## SHORT EXERCISE
Please copy the records word for word, from the start of the records up to and including the line containing "The height and width of the screenshot is (168, 219).". Leave the pictures out of your copy.

--- START OF DATASET ROWS ---

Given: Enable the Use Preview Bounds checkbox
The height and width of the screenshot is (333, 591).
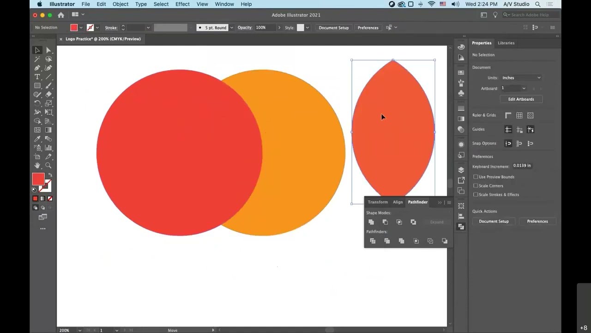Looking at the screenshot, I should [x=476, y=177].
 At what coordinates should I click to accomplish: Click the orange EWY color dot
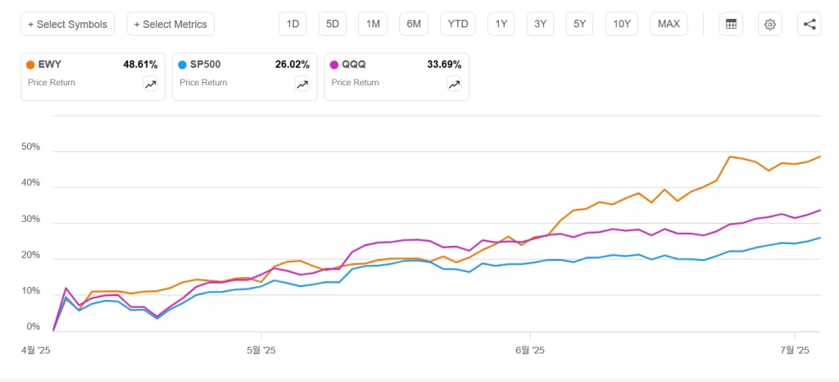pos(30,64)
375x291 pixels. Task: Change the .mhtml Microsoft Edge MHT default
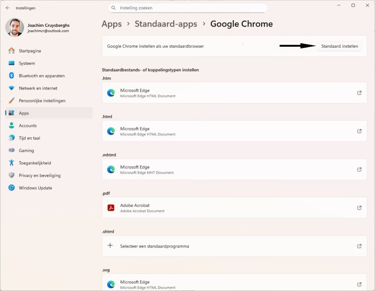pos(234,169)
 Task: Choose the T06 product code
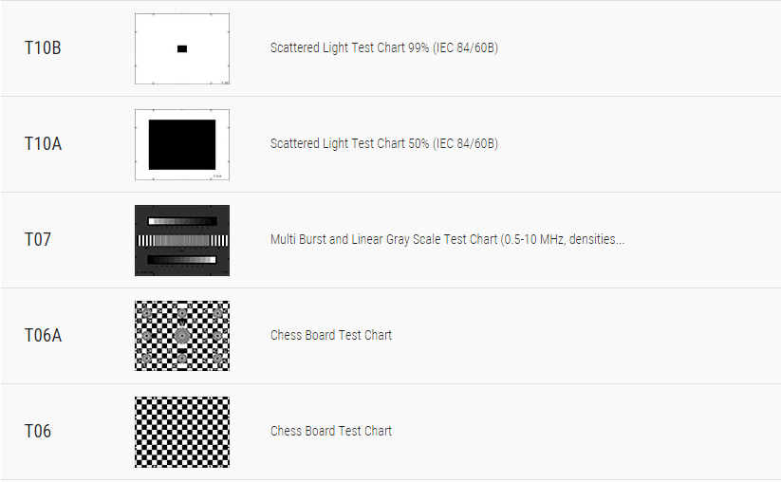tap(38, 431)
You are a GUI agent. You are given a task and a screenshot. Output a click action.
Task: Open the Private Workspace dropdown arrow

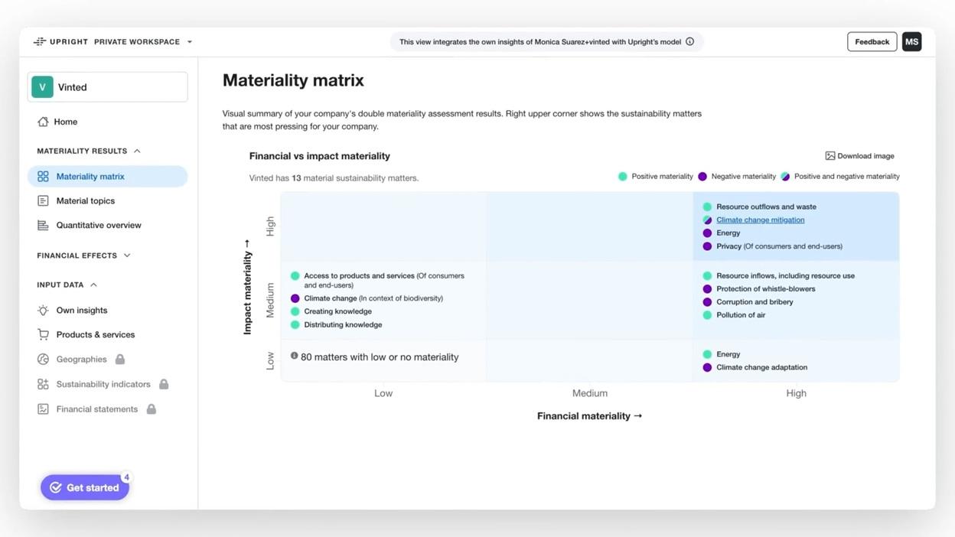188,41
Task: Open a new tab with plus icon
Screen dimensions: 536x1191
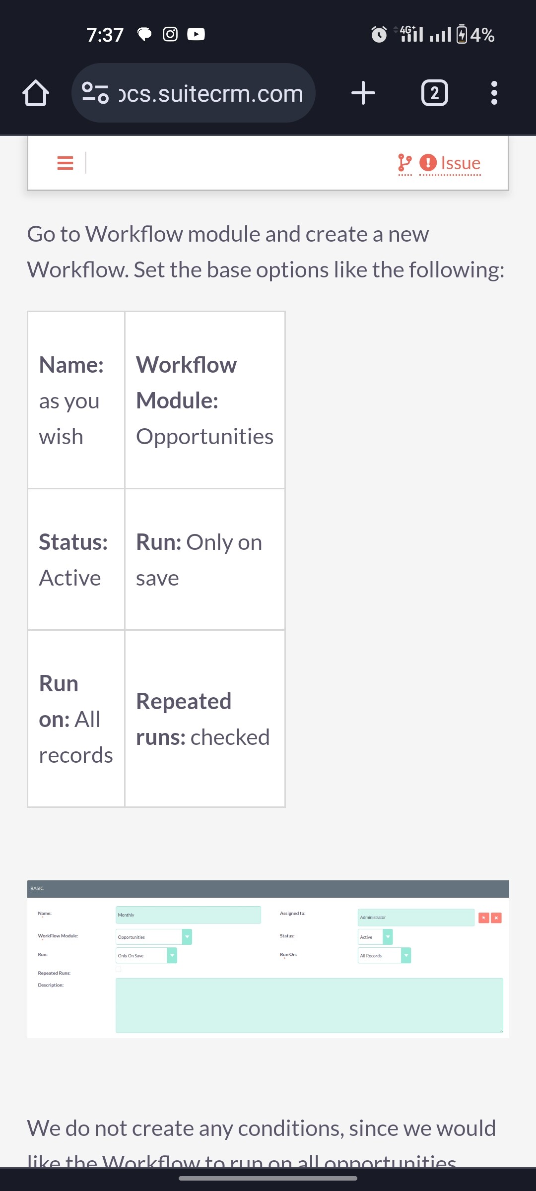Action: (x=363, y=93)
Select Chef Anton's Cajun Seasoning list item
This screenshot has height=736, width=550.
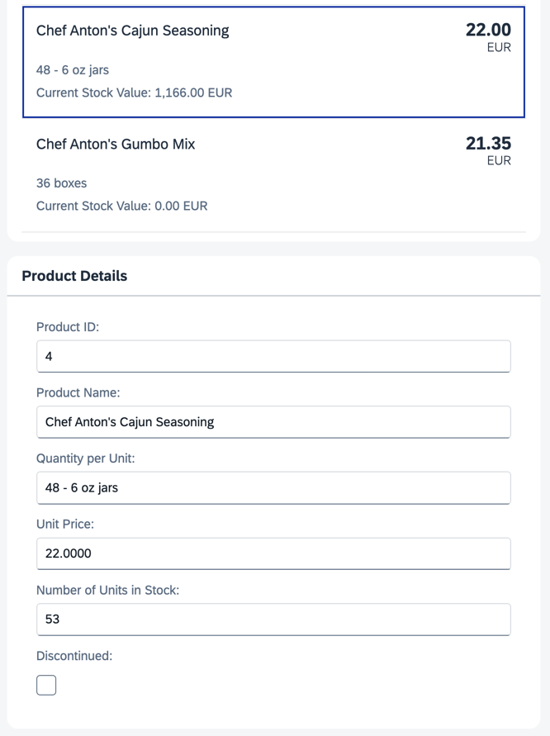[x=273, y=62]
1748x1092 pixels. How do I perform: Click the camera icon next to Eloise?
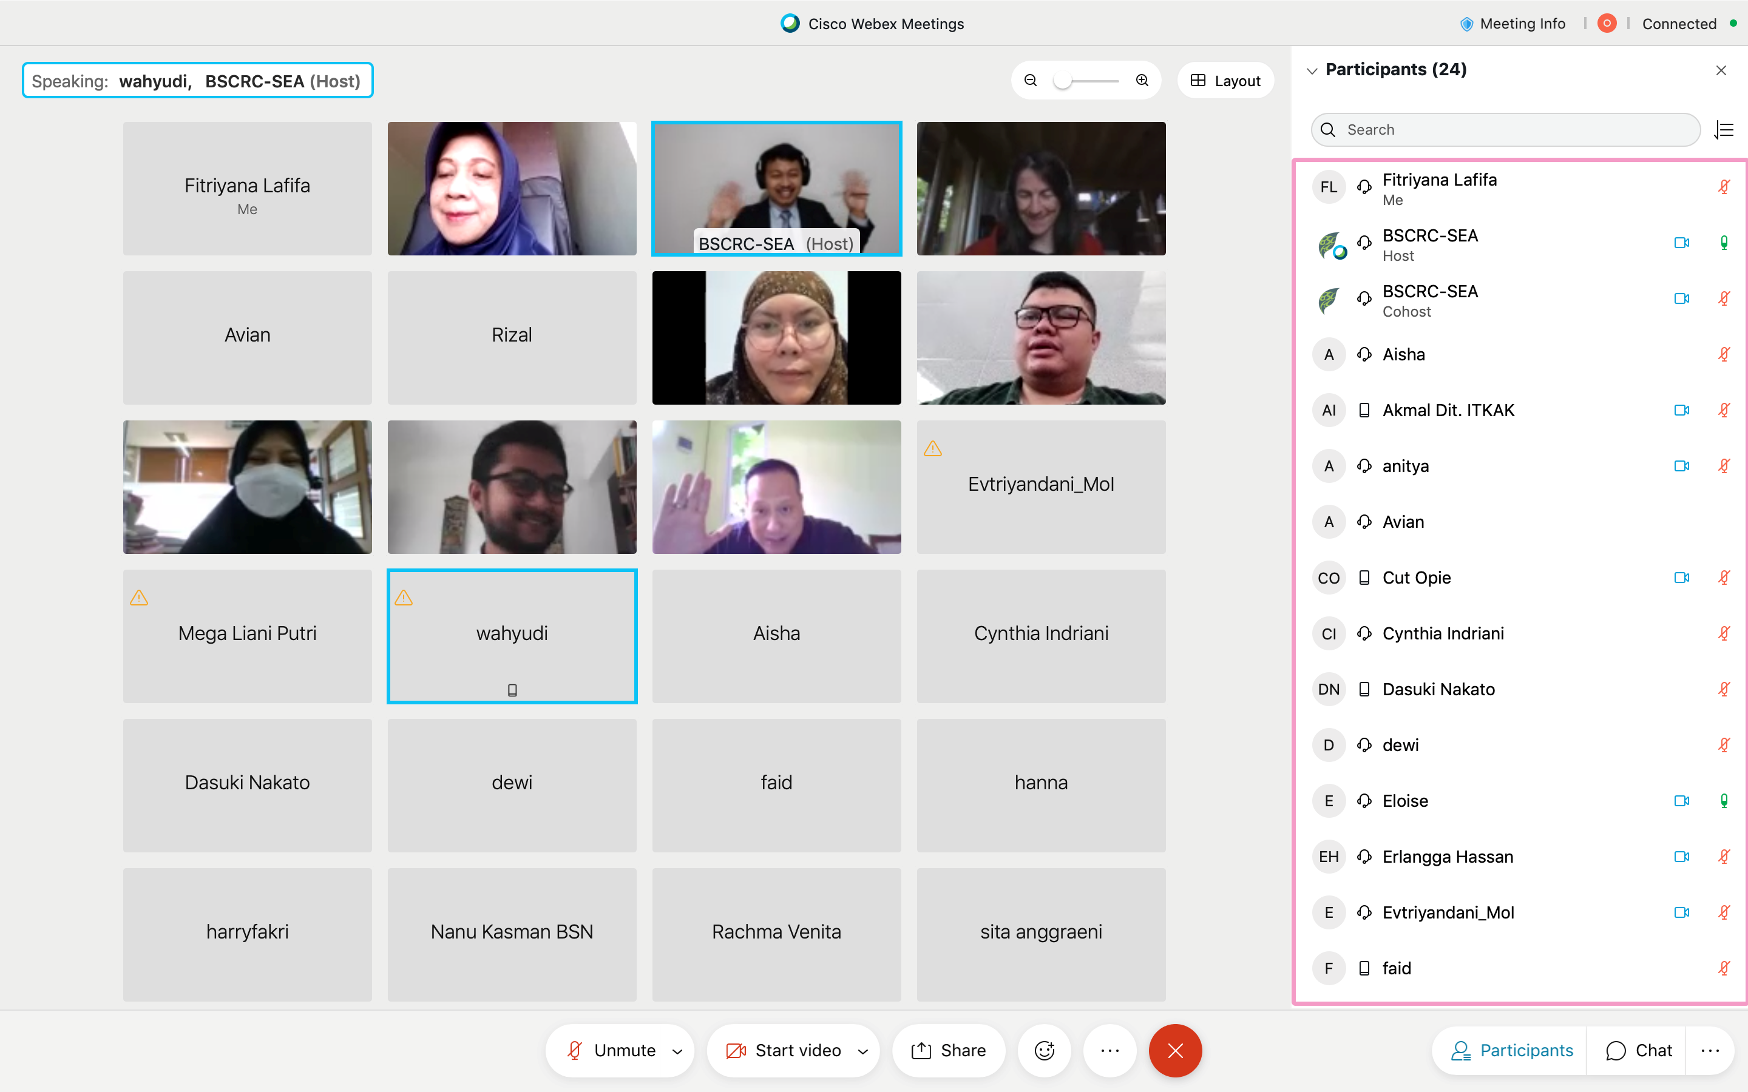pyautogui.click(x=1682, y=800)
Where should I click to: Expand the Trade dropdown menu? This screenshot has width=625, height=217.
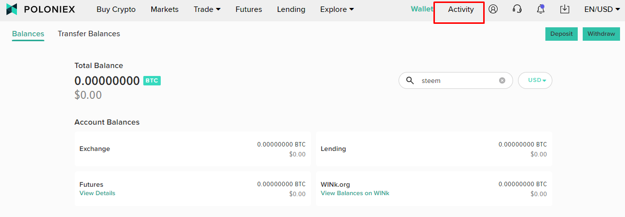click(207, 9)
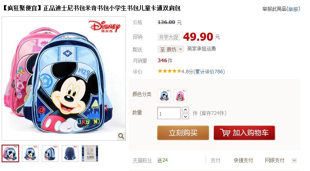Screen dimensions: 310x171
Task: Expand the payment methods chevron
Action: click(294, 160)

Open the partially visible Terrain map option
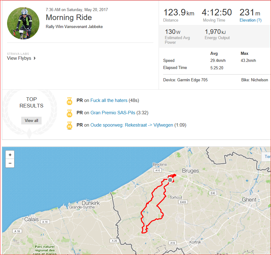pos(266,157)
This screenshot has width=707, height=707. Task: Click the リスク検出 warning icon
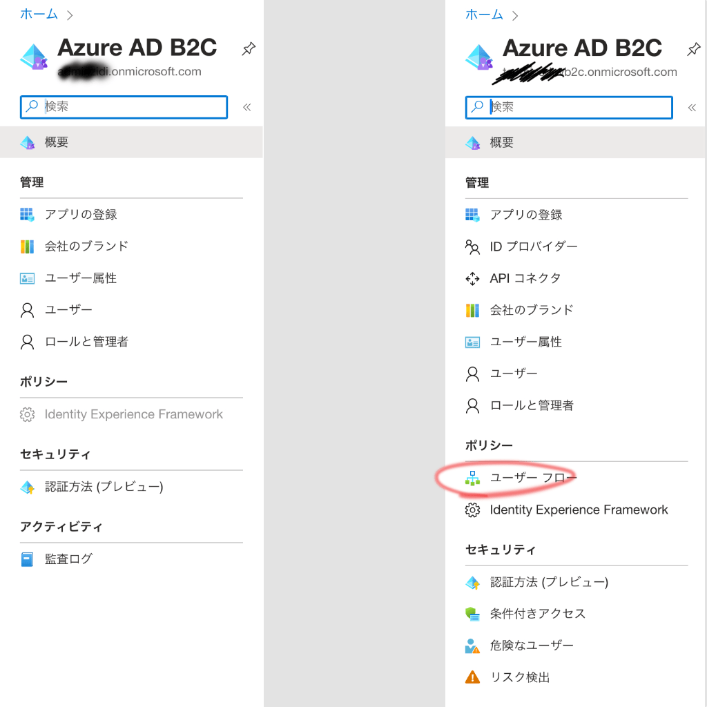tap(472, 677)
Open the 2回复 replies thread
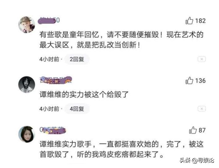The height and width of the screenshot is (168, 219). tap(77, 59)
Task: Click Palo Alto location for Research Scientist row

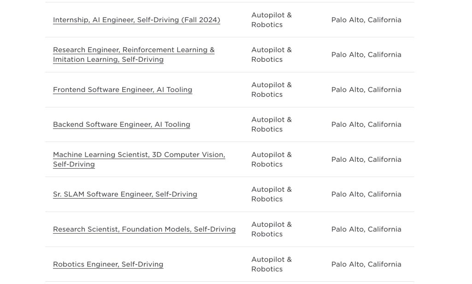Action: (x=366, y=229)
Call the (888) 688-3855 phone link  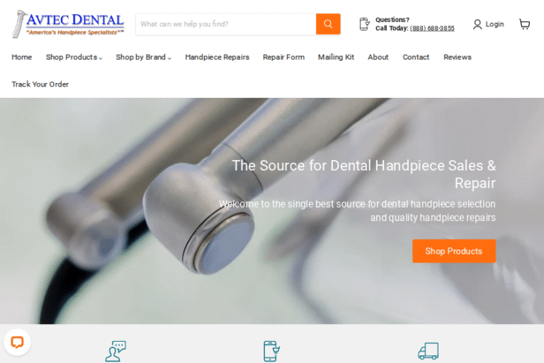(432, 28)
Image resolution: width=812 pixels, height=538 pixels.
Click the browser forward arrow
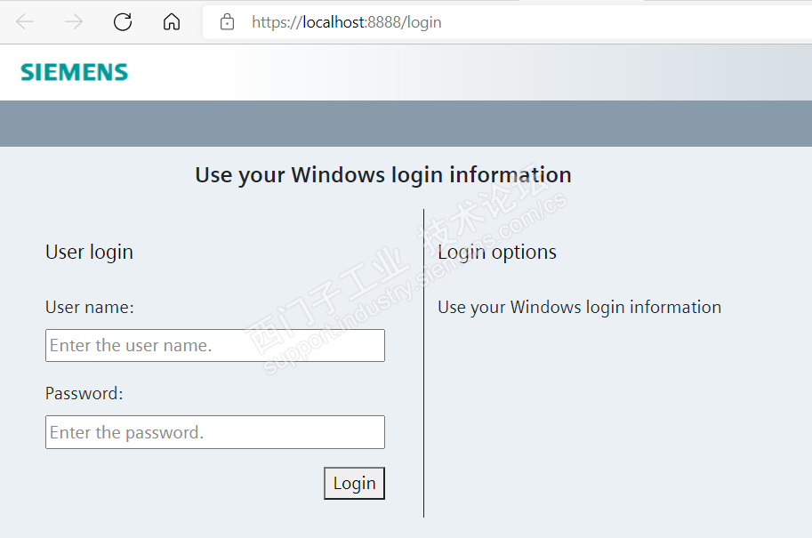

--- END OF DATASET ROWS ---

## OUTPUT OF THE TASK
Given: Enable the Use Preview Bounds checkbox
The height and width of the screenshot is (333, 591).
Looking at the screenshot, I should [x=476, y=177].
 At what coordinates should I click to accomplish: Click the orange EWY color dot
pos(30,64)
375x291 pixels. Task: Change the .mhtml Microsoft Edge MHT default
pos(234,169)
 Task: Choose the T06 product code
tap(38, 431)
You are a GUI agent. You are given a task and a screenshot. Output a click action.
Task: Open the Private Workspace dropdown arrow

188,41
Task: Open a new tab with plus icon
Screen dimensions: 536x1191
Action: (x=363, y=93)
Select Chef Anton's Cajun Seasoning list item
This screenshot has height=736, width=550.
[x=273, y=62]
1748x1092 pixels. How do I perform: Click the camera icon next to Eloise?
pyautogui.click(x=1682, y=800)
Where should I click to: Expand the Trade dropdown menu? This screenshot has width=625, height=217.
click(207, 9)
Screen dimensions: 310x171
Task: Expand the payment methods chevron
Action: click(294, 160)

Open the partially visible Terrain map option
pos(266,157)
This screenshot has width=707, height=707. Task: Click the リスク検出 warning icon
tap(472, 677)
Open the 2回复 replies thread
The height and width of the screenshot is (168, 219). tap(77, 59)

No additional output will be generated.